In der Tierabteilung beschlossen sie in meiner Abwesenheit, die Zeit zwischen dem Schluß der Anmeldungen und der Eröffnung der Ausstellung zu verkürzen. Ich erklärte dem Vorsitzenden, sobald ich davon hörte, daß ich meine Stellung in der Gesellschaft niederlegen und morgen nach der Riviera abreisen werde. Denn ich sei an der Kürze dieser Zwischenzeit in Frankfurt fast gestorben, und habe nicht im Sinn, für eine kürzere mein Leben zu lassen. Worauf der Beschluß in einer schleunigst einberufenen Nachsitzung wieder aufgehoben wurde, und meine Verzweiflung über die Torheit des Menschengeschlechts sich legte.

Auch Nathusius hat seine Nöten. Gegen seine Führung in Tierzuchtfragen hat sich eine kleine energische Partei gebildet, die eine Protestversammlung einberief. Es erschienen aber nur vier Leute, die mit geballten Fäusten und hängenden Köpfen wieder auseinander gingen. Wer von den zwei Parteien recht hat, weiß ich nicht, kümmere mich auch nicht darum. Das sollen die Herren Tierzüchter untereinander ausmachen. Eine alte Wahrheit aber hat der Vorgang aufs neue gezeigt: daß die Wucht wirklicher Arbeit, die Tat, alles Disputieren niederreitet. Denn Nathusius arbeitet wirklich mit wie keiner der andern.

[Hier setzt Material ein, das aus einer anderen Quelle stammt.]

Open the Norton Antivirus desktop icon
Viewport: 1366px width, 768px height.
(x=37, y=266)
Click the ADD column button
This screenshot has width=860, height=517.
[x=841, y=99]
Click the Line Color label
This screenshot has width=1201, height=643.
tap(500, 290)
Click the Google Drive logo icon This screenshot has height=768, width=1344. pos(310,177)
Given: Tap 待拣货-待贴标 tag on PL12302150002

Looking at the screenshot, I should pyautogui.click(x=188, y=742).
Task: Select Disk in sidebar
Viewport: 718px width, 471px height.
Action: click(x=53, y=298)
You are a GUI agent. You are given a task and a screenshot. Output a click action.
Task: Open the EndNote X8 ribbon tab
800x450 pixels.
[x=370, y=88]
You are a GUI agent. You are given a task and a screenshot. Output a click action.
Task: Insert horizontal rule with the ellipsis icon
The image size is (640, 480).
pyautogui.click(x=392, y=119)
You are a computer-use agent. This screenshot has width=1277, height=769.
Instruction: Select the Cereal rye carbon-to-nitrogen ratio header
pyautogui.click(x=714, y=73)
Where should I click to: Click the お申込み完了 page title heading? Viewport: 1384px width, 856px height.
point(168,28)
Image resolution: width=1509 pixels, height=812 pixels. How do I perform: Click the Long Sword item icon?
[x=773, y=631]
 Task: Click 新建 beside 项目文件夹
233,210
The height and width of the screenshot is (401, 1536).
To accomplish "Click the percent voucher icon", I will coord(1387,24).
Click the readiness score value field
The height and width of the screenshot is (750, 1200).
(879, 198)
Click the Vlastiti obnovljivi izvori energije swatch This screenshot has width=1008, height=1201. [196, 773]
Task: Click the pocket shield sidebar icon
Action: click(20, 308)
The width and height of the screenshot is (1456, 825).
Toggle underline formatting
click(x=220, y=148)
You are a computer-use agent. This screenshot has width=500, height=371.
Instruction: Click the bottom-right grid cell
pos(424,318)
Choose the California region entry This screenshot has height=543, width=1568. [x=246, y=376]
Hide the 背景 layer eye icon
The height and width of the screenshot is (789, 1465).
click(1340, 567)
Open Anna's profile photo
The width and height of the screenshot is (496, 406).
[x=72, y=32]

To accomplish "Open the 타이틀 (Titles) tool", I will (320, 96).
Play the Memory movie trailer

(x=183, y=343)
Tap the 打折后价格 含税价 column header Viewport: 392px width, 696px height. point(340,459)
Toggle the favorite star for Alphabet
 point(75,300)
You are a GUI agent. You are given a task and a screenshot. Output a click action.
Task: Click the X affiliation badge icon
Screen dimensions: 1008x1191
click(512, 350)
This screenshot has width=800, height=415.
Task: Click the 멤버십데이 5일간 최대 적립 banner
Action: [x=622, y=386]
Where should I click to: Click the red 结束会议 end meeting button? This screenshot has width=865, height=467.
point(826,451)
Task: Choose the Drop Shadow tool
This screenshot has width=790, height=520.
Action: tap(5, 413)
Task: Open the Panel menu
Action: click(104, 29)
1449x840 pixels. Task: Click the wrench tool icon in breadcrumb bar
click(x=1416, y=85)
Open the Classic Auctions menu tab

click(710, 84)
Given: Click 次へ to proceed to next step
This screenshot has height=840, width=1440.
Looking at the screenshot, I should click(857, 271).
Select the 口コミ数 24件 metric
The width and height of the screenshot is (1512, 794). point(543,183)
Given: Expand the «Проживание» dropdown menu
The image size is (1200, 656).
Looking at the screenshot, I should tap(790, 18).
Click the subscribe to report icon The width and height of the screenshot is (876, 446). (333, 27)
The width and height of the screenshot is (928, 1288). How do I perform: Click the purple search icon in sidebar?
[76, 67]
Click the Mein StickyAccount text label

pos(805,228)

Bitter waren die Kämpfe unter den Schafen – ob Wolle, ob Fleisch, ob Wolle mit Fleisch, ob Fleisch mit Wolle das Vaterland zu retten vermöge. Ich hätte es den sanften Geschöpfen gar nicht zugetraut, solche Stürme zu erregen. Heiter dagegen erschien, wenigstens mir, das Streiten in der Geflügelabteilung, wo sich die Herren verpickten, daß die Federn flogen. Wie ein gekränkter Achill verließ ein alter hitziger Doktor den Kampfplatz, weil man dem deutschen Huhn nicht zweimal, sondern nur anderthalbmal so hohe Preise geben will als den Italienern, Spaniern und Franzosen. Zwar muß er zugeben, daß das von ihm gezüchtete Bismarckhuhn mißglückt sei, denn seine entarteten Enkelinnen legen nichts mehr. »Aber das neue Reichshuhn!«

Das Wichtigste, wenn auch nicht das Heiterste, zuletzt: In Breslau scheinen die Sachen nicht so glatt laufen zu wollen, wie ich gehofft hatte. Ich glaubte nämlich in Ökonomierat Korn, dem Generalsekretär des schlesischen Provinzialvereins, einen warmen Freund einer Breslauer Ausstellung gefunden zu haben, weil er es war, der vor Jahren im Landwirtschaftsrat allgemein deutsche landwirtschaftliche Ausstellungen mit Geschick und Wärme befürwortet hatte. Aber ich lerne in Deutschland mehr und mehr Leute kennen, die für eine Theorie begeistert sind und sich ihrer Ausführung mit aller Kraft entgegenwerfen. Das geht über platonische Liebe. Der Kuckuck erkläre mir diese Menschen.

Mein zweiter Besuch Breslaus machte klar, daß ich es mit einem solchen Fall zu tun hatte. Es war aus praktischen Gründen, die ich heute besser als Korn zu beurteilen weiß, unmöglich, den von ihm vorgeschlagenen Platz im Osten der Stadt zu benutzen. Ich mußte einen andern suchen und fand ihn. Seit der Herr Ökonomierat nun sieht, daß die Ausstellung nicht ganz seiner Leitung unterstellt werden kann, daß sie eine deutsche, nicht eine schlesische zu werden droht, scheint er alles Vergnügen daran verloren zu haben, und will nur unter der ausdrücklichen Bedingung mitarbeiten, daß ihm schlechterdings keine Arbeit daraus erwächst. Wenn das nur alles wäre! Allein ein Mann von seiner Stellung und seinem Einfluß ist gefährlicher als ein Steinblock, der mitten im Wege liegt. Man kann nicht ganz um ihn herumgehen und hundert andre stoßen sich daran. Doch bange machen gilt nicht. Durch müssen wir!